Roma - L'accordo sembra acquisito: la presidenza della Camera al M5s, quella del Senato al centrodestra. Luigi Di Maio, però, si spinge oltre e mette il veto su condannati o imputati. Un diktat che andrebbe a colpire la candidatura più forte, quella di Paolo Romani, per una vicenda dai contorni surreali.
Presidente Romani, cosa pensa di questo veto?
«Guardi, mi scoccia dovermi difendere tanto la vicenda è assurda. Anni fa ero ministro dello Sviluppo e assessore a Monza. Come assessore mi venne assegnato un telefonino, ero spesso lontano e mia figlia quindicenne lo prese. Io me ne accorsi quando mi arrivò una bolletta da 12mila euro di traffico dati».
Quale reazione ebbe?
«Andai subito a risarcire la somma tanto che l'amministrazione di centrosinistra non ha ritenuto di costituirsi parte civile non sussistendo alcun danno. Peraltro la gran parte della somma avrei dovuto rimborsarla a fine mandato essendo solo un forfait di minima entità a carico dell'amministrazione».
Lei ha dovuto affrontare un processo per questa vicenda.
«Non credo che se mi fossi chiamato Mario Rossi sarebbe successo. Sinceramente credo di potermi permettere i 25 euro di una scheda Internet illimitata.
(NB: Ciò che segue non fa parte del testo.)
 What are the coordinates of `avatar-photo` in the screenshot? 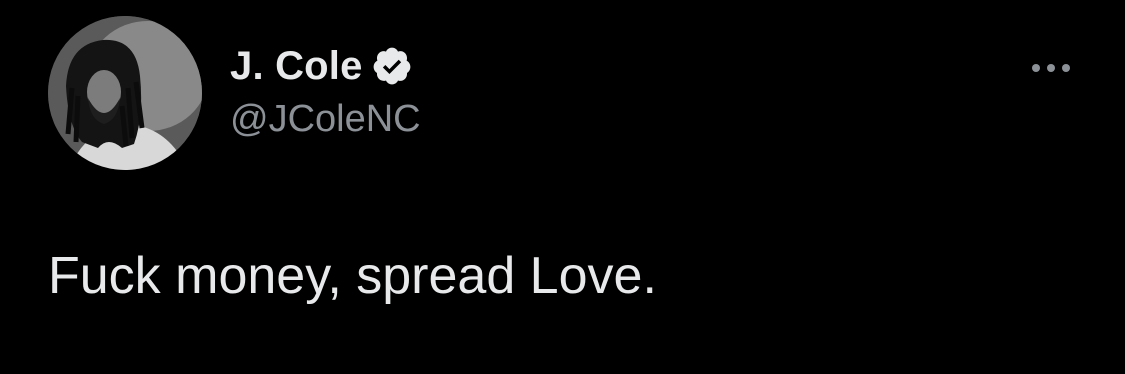 It's located at (125, 93).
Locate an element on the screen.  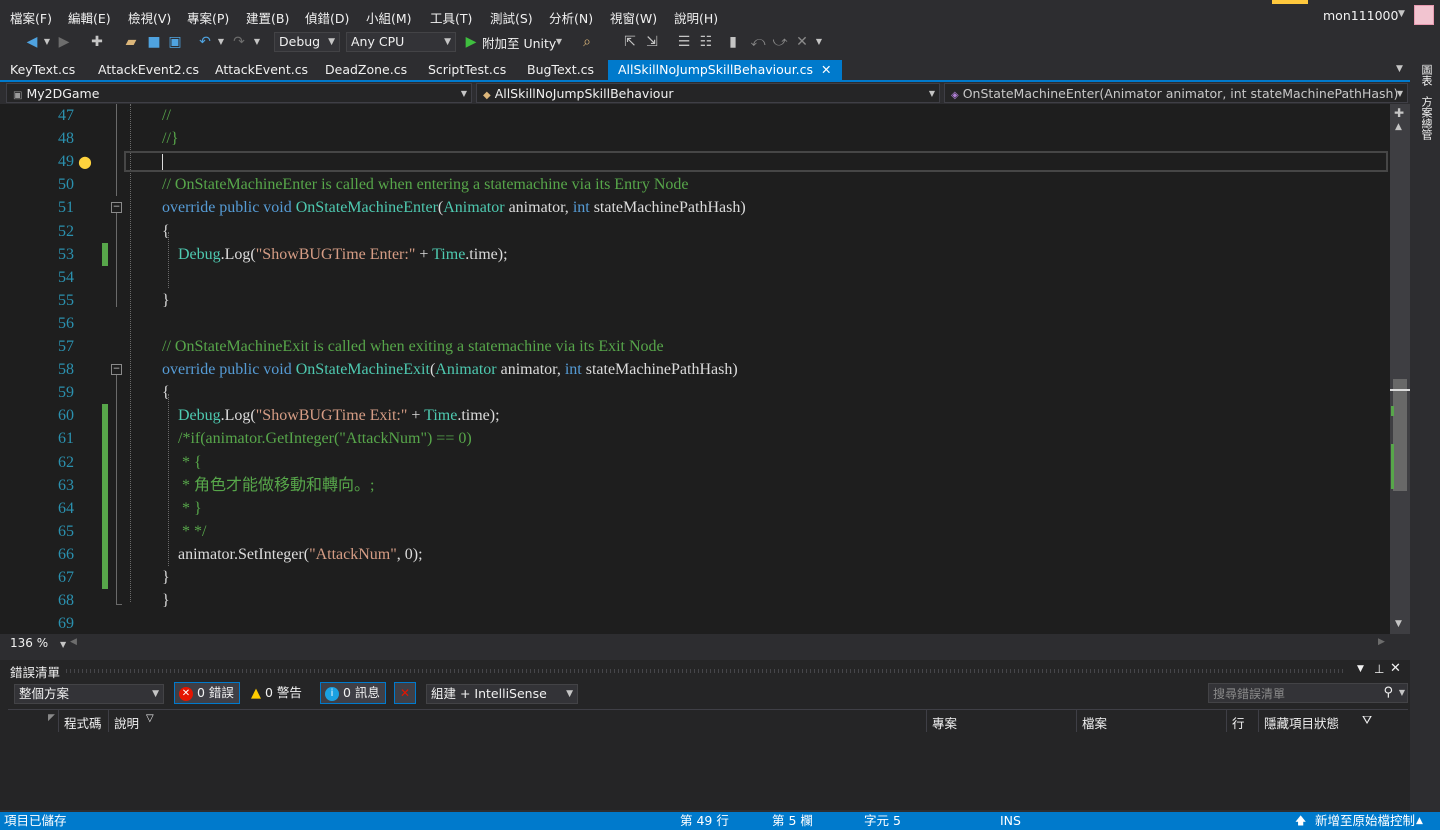
scroll-up-icon: ▲ is located at coordinates (1398, 127).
La vicenda è stata rinviata dalla Cassazione alla Corte d'Appello per la revisione della sentenza in virtù della tenuità del fatto».
È stata una vicenda pesante a livello familiare?
«Mia figlia ha incautamente ma inconsapevolmente usato un dispositivo di cui ammetto di aver dimenticato l'esistenza. Questo ha comportato per lei trovare nome e foto sui giornali con tutte le conseguenze immaginabili con amici, conoscenti e social. La mia assenza e la mancata vigilanza le hanno causato un danno di cui francamente non mi perdono».
È un veto pretestuoso quello di Di Maio?
«Certamente. Sono convinto che il giudizio sulla figura di un politico non possa prescindere dai suoi comportamenti, dal suo rapporto con regole e istituzioni, e anche in questo caso ho cercato di adeguarmi alla massima correttezza e sollecitudine. Una mia mancanza riguarda il ruolo di padre. Se sono in possesso di quelle qualità necessarie per la guida del Senato vorrei fosse giudicato in base al mio operato e alla mia esperienza politica».
Lei teme che di veto in veto si possa tornare a votare?
«Il rischio c'è. Noi siamo contrari, primo perché il Paese ha bisogno di essere governato, a partire dalla legge di Bilancio. Secondo perché questa legge ha già un correttivo maggioritario. Noi con il 37% prendiamo il 42% dei seggi. Assegnare la maggioranza a chi è sotto il 40% sarebbe a rischio di costituzionalità».
Salvini vuole davvero fare il premier?
«Credo sia voglioso di provare a fare un governo. Certo ci vorranno tempi lunghi e il capo dello Stato avrà un ruolo importante».
Un governo con M5s?
«Complicato. È possibile che possa nascere un governo che si confronti con M5s - forza post-ideologica - su alcune proposte concrete».
Il Pd è tagliato fuori?
«Chiedergli di rispondere ora sarebbe inappropriato. Ma il tempo può essere un buon medico e più avanti potrebbe servire la responsabilità di tutti».